__Click-target data__:
────

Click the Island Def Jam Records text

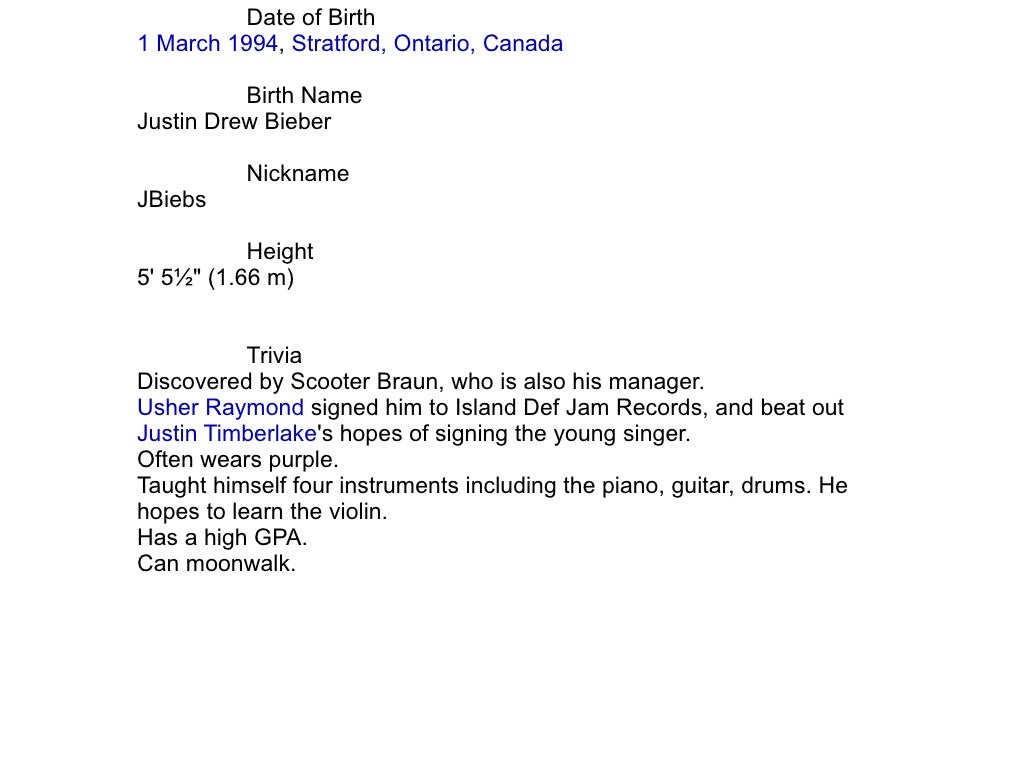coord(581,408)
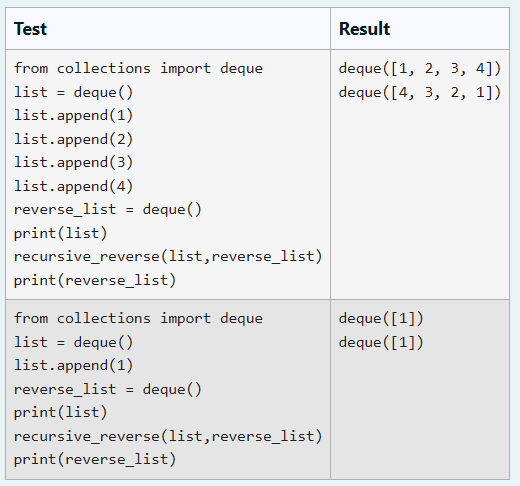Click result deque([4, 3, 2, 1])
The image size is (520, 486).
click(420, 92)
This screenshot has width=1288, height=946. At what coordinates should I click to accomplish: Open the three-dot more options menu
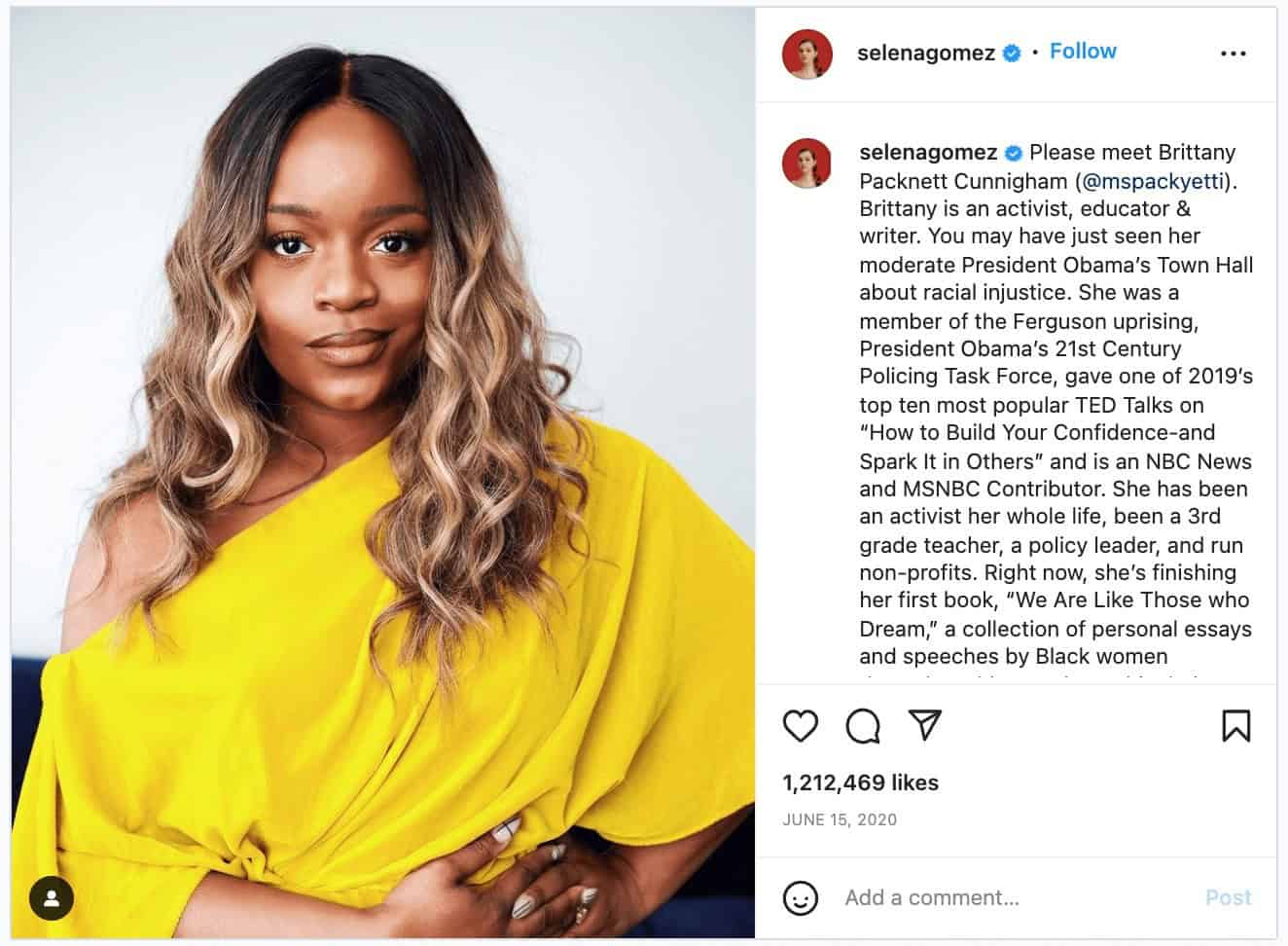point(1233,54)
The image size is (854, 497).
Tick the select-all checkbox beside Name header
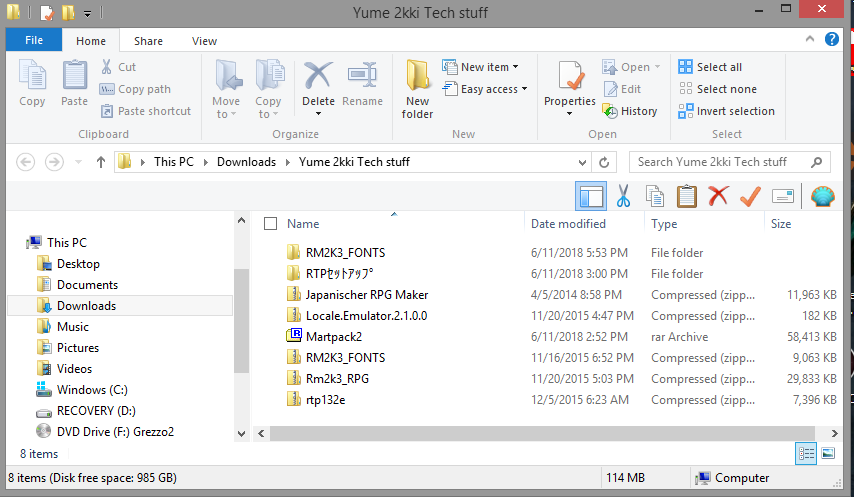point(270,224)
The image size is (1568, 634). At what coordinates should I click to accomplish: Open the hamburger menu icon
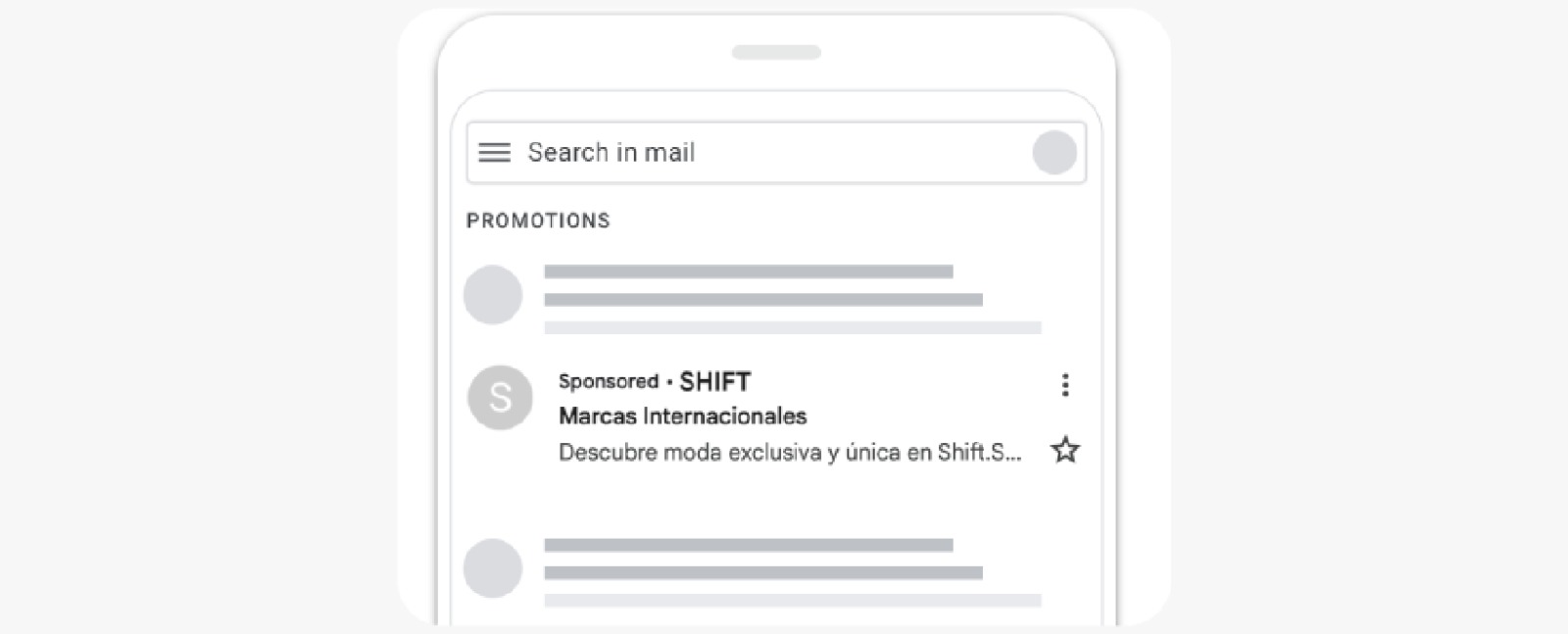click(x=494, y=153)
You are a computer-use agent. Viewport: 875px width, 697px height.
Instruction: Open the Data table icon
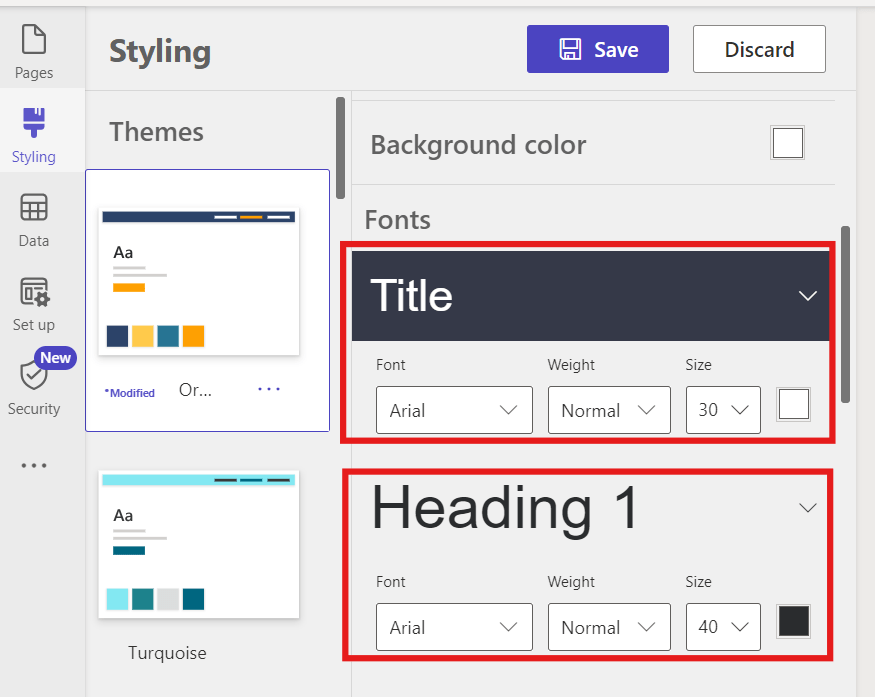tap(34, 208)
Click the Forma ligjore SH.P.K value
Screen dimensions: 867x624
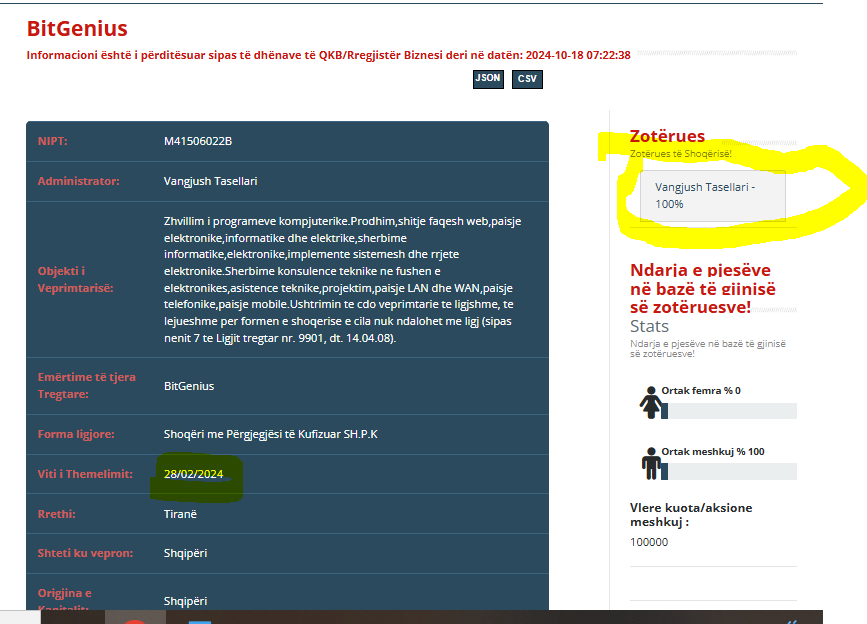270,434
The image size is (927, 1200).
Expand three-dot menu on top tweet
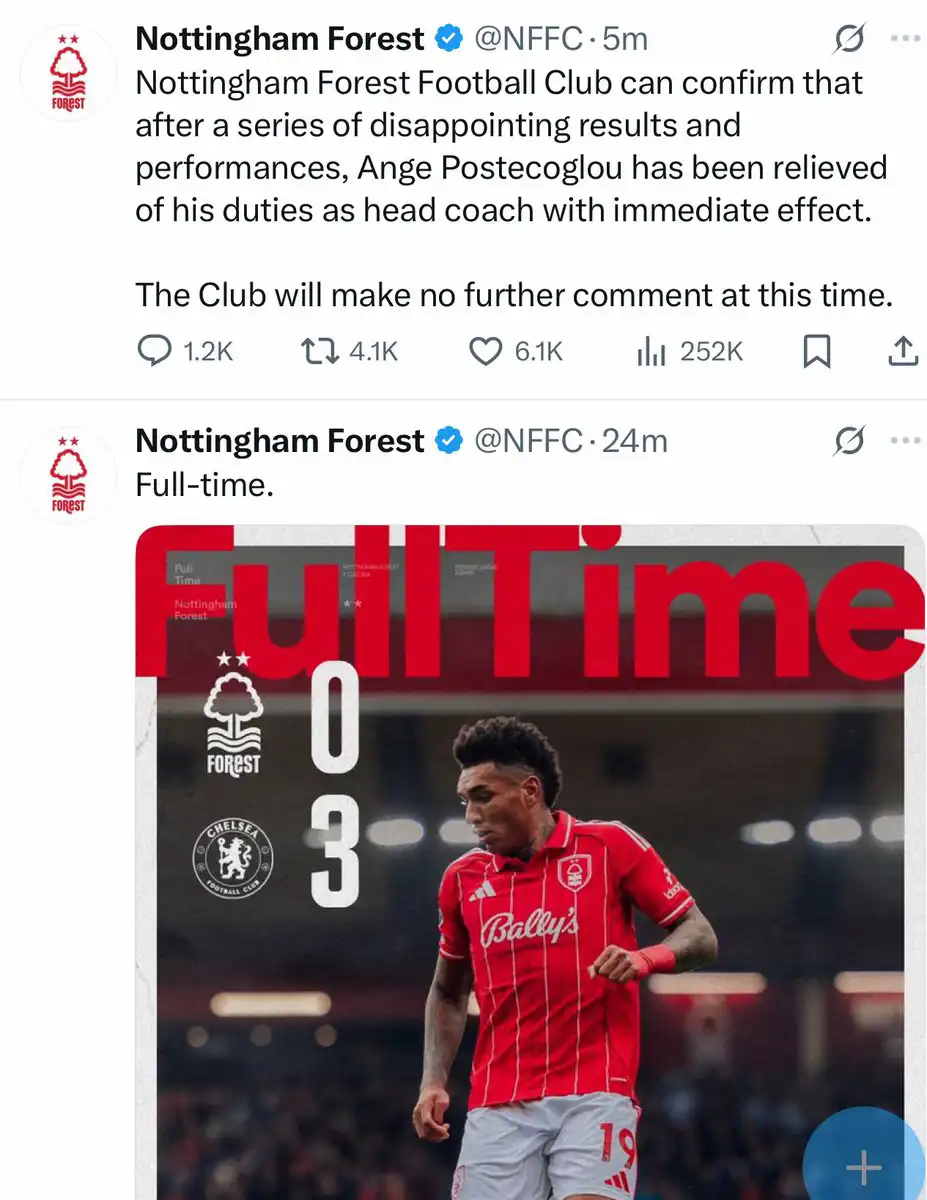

────

__WHAT YOU NEED TO DO__: Quote all of the records above word for word, leaving out the pictures.

__EXPECTED OUTPUT__:
Click the Island Def Jam Records text

coord(581,408)
Click result deque([4, 3, 2, 1])
The image size is (520, 486).
click(420, 92)
This screenshot has width=1288, height=946. At what coordinates should I click to accomplish: Open the three-dot more options menu
point(1233,54)
The image size is (854, 497).
Tick the select-all checkbox beside Name header
point(270,224)
The image size is (1568, 634). At what coordinates should I click to accomplish: Open the hamburger menu icon
click(x=494, y=153)
You are a computer-use agent. Viewport: 875px width, 697px height.
Instruction: Open the Data table icon
tap(34, 208)
Click the Forma ligjore SH.P.K value
Screen dimensions: 867x624
270,434
The image size is (927, 1200).
Expand three-dot menu on top tweet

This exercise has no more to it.